[guest post by Dana]
So, Donald Trump. He continues to lead in the national polls, drawing in more supporters as he pushes the envelope with his proposals. He also continues to ratchet up panic in the GOP donor class as they plot and plan just how to topple him. And it can be said that he fairly owns the media as he exasperates journalistse unable to take him down, or at the very least, shame him. And worse, to their chagrin they find themselves bound to him, reporting on his every move and every word said lest they get left out. While celebrity and wealth have insulated him like no other candidate in the current GOP pack, it has also given him extraordinary power over a media that is used to being in the driver’s seat and setting the rules. Rules which Trump has mocked and blown open.
[T]he “window” refers to the range of acceptable political discourse on any given topic. As the Mackinac Center explains, “the ‘window’ of politically acceptable options is primarily defined not by what politicians prefer, but rather by what they believe they can support and still win re-election.” The key to shifting policy lies not so much in changing politicians but in changing the terms of the debate. In other words, “The window shifts to include different policy options not when ideas change among politicians, but when ideas change in the society that elects them.”
French notes the Democrats’ skill in exerting pressure on the “window” as they effortlessly change and shape the national debate on any number of issues. For instance, consider gay marriage and transgenderism, and compare societal attitudes and even current laws on these issues in the past two decades. He also notes the current push by the left to move the national debate from gun control to an outright ban on guns. This shift was reflected in President Obama as we saw him go from reassuring leery Americans that he didn’t want to take their guns to his now public admiration for Australia’s gun confiscation program.
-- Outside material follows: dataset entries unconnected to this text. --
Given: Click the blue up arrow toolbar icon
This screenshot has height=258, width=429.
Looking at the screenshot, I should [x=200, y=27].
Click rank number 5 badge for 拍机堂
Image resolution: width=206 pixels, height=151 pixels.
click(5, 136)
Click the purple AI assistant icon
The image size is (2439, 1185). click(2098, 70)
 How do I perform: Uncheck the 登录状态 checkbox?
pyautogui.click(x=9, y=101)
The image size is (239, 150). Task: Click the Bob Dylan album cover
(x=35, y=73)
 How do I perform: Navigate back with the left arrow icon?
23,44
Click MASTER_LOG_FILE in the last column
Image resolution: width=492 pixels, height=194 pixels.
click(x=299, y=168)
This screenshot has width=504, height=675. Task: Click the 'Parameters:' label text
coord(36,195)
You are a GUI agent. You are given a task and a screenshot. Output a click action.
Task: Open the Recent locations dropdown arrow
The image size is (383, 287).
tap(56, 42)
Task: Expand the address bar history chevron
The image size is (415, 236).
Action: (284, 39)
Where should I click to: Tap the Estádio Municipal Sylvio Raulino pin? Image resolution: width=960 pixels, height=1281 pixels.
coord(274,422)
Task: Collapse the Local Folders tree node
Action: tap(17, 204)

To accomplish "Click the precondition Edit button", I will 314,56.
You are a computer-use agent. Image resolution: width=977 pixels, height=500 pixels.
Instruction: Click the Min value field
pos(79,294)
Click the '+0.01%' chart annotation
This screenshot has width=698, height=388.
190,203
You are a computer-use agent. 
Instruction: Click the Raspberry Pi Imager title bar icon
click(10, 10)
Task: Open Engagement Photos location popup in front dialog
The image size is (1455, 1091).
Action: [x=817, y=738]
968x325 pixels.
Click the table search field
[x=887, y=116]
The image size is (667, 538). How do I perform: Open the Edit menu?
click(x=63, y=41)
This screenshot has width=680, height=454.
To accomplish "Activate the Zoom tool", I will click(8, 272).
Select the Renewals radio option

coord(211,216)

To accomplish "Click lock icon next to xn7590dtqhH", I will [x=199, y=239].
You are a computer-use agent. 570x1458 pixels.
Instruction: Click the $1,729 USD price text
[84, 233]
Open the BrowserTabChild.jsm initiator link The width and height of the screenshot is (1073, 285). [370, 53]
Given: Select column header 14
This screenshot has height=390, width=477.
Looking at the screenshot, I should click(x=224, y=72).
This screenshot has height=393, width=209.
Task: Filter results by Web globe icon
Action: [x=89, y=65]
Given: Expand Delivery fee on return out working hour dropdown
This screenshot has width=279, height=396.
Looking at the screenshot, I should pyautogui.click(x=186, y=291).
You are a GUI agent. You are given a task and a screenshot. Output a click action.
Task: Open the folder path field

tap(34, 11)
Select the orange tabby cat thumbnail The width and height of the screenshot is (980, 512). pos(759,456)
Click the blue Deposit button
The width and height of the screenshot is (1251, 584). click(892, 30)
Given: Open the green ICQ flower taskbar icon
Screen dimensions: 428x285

Given the left’s stranglehold on the national conversation and debate, it’s been fascinating to watch the bellicose Trump bulldoze the “window” like no other GOP candidate:
On key issues, he didn’t just move the Overton Window, he smashed it, scattered the shards, and rolled over them with a steamroller. On issues like immigration, national security, and even the manner of political debate itself, there’s no window left. Registration of Muslims? On the table. Bans on Muslims entering the country? On the table. Mass deportation? On the table. Walling off our southern border at Mexico’s expense? On the table. The current GOP front-runner is advocating policies that represent the mirror-image extremism to the Left’s race and identity-soaked politics.
Critically, the Overton Window was smashed not by a politician but by a very American hybrid of corporate/entertainment titan — a man rich and powerful enough to be immune to elite condemnation and famous enough to dominate the news media. How many people can commandeer live television simply by picking up the phone and calling in? How many politicians can cause Twitter to detonate seemingly at will?
While many of Trump’s actual proposals are misguided, nonsensical, or untenable, by smashing the window, he’s begun the process of freeing the American people from the artificial and destructive constraints of Left-defined discourse.
In other words, the audacious carnival barker has proven useful to the body politic, and according to French, the substantive GOP candidates will likely benefit from his window smashing as well.
But just because he has been useful to the conversation at large, it does not mean that he is the best candidate for the presidency. In the same way that Darth Trump asked, How stupid are we?, we too should be asking that very question.